DIRECTIONS: In the entries that follow, find each line with the word "icon" and copy it.

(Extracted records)
■ ■ ■ ■
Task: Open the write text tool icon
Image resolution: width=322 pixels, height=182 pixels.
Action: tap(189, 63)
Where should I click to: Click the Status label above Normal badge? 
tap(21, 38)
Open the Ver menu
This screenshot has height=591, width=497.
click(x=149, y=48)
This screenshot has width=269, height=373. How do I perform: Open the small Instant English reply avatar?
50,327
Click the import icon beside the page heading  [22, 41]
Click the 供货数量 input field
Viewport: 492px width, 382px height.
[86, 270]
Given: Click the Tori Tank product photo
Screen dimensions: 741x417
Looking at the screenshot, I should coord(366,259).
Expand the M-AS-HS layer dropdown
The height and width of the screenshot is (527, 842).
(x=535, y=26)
■ ■ ■ ■
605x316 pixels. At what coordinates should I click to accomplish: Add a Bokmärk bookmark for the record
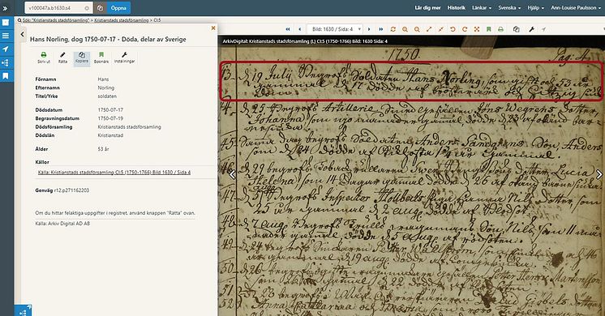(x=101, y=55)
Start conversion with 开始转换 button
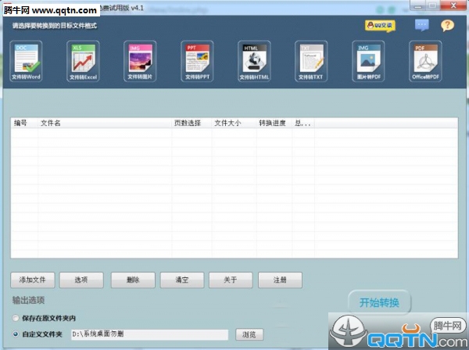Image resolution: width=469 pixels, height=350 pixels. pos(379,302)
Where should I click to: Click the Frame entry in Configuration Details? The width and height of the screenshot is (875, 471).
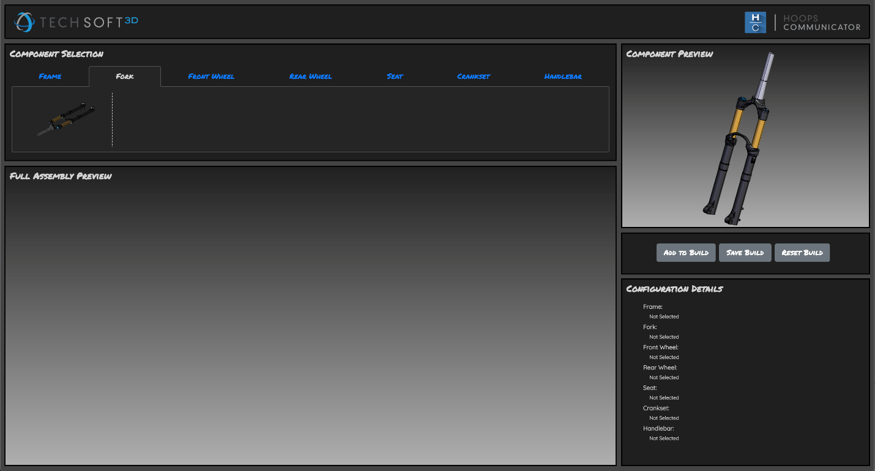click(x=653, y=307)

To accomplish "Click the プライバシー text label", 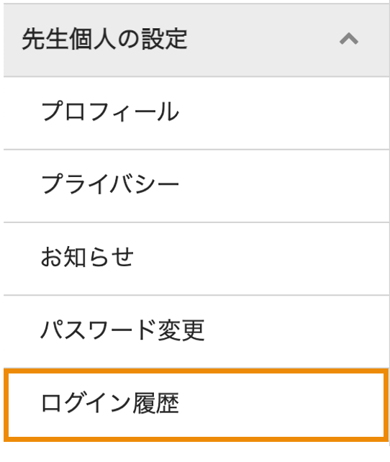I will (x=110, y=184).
■ ■ ■ ■
OUTPUT:
Task: Open the write text tool icon
Click the import icon beside the page heading  [22, 41]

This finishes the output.